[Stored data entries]

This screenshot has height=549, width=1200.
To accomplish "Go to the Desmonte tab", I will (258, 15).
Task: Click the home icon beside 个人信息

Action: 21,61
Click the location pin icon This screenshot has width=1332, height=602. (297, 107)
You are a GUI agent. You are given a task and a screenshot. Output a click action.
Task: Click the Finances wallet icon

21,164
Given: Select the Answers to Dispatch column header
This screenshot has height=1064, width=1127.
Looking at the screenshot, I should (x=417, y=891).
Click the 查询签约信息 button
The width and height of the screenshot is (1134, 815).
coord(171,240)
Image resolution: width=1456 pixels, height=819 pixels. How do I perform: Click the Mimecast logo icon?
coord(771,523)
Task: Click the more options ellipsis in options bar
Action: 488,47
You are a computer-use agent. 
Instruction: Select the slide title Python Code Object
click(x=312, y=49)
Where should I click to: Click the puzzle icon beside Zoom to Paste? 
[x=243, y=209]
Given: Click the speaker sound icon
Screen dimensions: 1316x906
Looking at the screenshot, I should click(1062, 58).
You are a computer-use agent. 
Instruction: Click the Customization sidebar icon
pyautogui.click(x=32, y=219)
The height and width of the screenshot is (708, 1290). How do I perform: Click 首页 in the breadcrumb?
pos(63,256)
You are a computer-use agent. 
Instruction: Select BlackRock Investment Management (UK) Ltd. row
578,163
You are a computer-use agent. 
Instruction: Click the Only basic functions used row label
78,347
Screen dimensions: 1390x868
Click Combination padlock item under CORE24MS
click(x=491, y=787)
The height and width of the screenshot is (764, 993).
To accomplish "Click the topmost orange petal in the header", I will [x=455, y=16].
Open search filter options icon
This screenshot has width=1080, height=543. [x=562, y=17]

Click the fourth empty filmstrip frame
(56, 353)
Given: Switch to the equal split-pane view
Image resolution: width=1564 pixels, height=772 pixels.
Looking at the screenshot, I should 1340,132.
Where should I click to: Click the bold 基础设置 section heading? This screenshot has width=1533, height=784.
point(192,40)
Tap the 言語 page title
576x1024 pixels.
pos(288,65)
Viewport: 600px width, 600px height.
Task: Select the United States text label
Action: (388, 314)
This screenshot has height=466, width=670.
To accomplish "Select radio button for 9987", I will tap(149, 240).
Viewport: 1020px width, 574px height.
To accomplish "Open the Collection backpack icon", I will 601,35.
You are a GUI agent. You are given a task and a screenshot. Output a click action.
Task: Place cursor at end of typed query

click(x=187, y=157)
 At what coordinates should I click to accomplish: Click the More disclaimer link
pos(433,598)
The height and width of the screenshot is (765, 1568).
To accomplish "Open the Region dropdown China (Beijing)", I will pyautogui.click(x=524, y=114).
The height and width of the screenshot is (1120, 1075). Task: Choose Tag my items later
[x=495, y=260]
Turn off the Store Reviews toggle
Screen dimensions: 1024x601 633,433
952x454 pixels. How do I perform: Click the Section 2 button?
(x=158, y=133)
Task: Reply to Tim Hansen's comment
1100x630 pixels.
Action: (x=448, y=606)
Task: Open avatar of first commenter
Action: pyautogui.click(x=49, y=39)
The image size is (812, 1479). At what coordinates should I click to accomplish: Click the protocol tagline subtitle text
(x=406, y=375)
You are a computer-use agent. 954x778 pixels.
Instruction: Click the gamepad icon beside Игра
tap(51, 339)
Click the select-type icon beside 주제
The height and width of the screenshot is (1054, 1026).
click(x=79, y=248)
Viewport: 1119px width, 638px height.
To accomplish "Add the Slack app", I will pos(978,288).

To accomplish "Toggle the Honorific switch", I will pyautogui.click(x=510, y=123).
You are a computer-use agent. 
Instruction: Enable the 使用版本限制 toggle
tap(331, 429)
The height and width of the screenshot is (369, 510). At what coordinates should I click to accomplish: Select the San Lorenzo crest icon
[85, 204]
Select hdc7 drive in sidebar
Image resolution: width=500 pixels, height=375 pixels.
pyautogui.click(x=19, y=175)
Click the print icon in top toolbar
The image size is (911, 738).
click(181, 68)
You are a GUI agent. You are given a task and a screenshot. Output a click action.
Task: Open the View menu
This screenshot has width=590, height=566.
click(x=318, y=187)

Task instructions: Could you reproduce all of the entries above exactly?

Answer:
This screenshot has height=549, width=1200.
To accomplish "Go to the Desmonte tab", I will (258, 15).
Task: Click the home icon beside 个人信息

Action: 21,61
Click the location pin icon This screenshot has width=1332, height=602. (297, 107)
You are a GUI agent. You are given a task and a screenshot. Output a click action.
Task: Click the Finances wallet icon

21,164
Given: Select the Answers to Dispatch column header
This screenshot has height=1064, width=1127.
Looking at the screenshot, I should (x=417, y=891).
Click the 查询签约信息 button
The width and height of the screenshot is (1134, 815).
coord(171,240)
Image resolution: width=1456 pixels, height=819 pixels. How do I perform: Click the Mimecast logo icon?
coord(771,523)
Task: Click the more options ellipsis in options bar
Action: 488,47
You are a computer-use agent. 
Instruction: Select the slide title Python Code Object
click(x=312, y=49)
Where should I click to: Click the puzzle icon beside Zoom to Paste? 
[x=243, y=209]
Given: Click the speaker sound icon
Screen dimensions: 1316x906
Looking at the screenshot, I should click(1062, 58).
You are a computer-use agent. 
Instruction: Click the Customization sidebar icon
pyautogui.click(x=32, y=219)
The height and width of the screenshot is (708, 1290). How do I perform: Click 首页 in the breadcrumb?
pos(63,256)
You are a computer-use agent. 
Instruction: Select BlackRock Investment Management (UK) Ltd. row
578,163
You are a computer-use agent. 
Instruction: Click the Only basic functions used row label
78,347
Screen dimensions: 1390x868
Click Combination padlock item under CORE24MS
click(x=491, y=787)
The height and width of the screenshot is (764, 993).
To accomplish "Click the topmost orange petal in the header", I will [x=455, y=16].
Open search filter options icon
This screenshot has width=1080, height=543. [x=562, y=17]

Click the fourth empty filmstrip frame
(56, 353)
Given: Switch to the equal split-pane view
Image resolution: width=1564 pixels, height=772 pixels.
Looking at the screenshot, I should 1340,132.
Where should I click to: Click the bold 基础设置 section heading? This screenshot has width=1533, height=784.
point(192,40)
Tap the 言語 page title
576x1024 pixels.
pos(288,65)
Viewport: 600px width, 600px height.
Task: Select the United States text label
Action: (388, 314)
This screenshot has height=466, width=670.
To accomplish "Select radio button for 9987", I will tap(149, 240).
Viewport: 1020px width, 574px height.
To accomplish "Open the Collection backpack icon", I will 601,35.
You are a GUI agent. You are given a task and a screenshot. Output a click action.
Task: Place cursor at end of typed query

click(x=187, y=157)
 At what coordinates should I click to accomplish: Click the More disclaimer link
pos(433,598)
The height and width of the screenshot is (765, 1568).
To accomplish "Open the Region dropdown China (Beijing)", I will pyautogui.click(x=524, y=114).
The height and width of the screenshot is (1120, 1075). Task: Choose Tag my items later
[x=495, y=260]
Turn off the Store Reviews toggle
Screen dimensions: 1024x601 633,433
952x454 pixels. How do I perform: Click the Section 2 button?
(x=158, y=133)
Task: Reply to Tim Hansen's comment
1100x630 pixels.
Action: (x=448, y=606)
Task: Open avatar of first commenter
Action: pyautogui.click(x=49, y=39)
The image size is (812, 1479). At what coordinates should I click to accomplish: Click the protocol tagline subtitle text
(x=406, y=375)
You are a computer-use agent. 954x778 pixels.
Instruction: Click the gamepad icon beside Игра
tap(51, 339)
Click the select-type icon beside 주제
The height and width of the screenshot is (1054, 1026).
click(x=79, y=248)
Viewport: 1119px width, 638px height.
To accomplish "Add the Slack app", I will pos(978,288).

To accomplish "Toggle the Honorific switch", I will pyautogui.click(x=510, y=123).
You are a computer-use agent. 
Instruction: Enable the 使用版本限制 toggle
tap(331, 429)
The height and width of the screenshot is (369, 510). At what coordinates should I click to accomplish: Select the San Lorenzo crest icon
[85, 204]
Select hdc7 drive in sidebar
Image resolution: width=500 pixels, height=375 pixels.
pyautogui.click(x=19, y=175)
Click the print icon in top toolbar
The image size is (911, 738).
click(181, 68)
You are a GUI agent. You are given a task and a screenshot. Output a click action.
Task: Open the View menu
This screenshot has width=590, height=566.
click(x=318, y=187)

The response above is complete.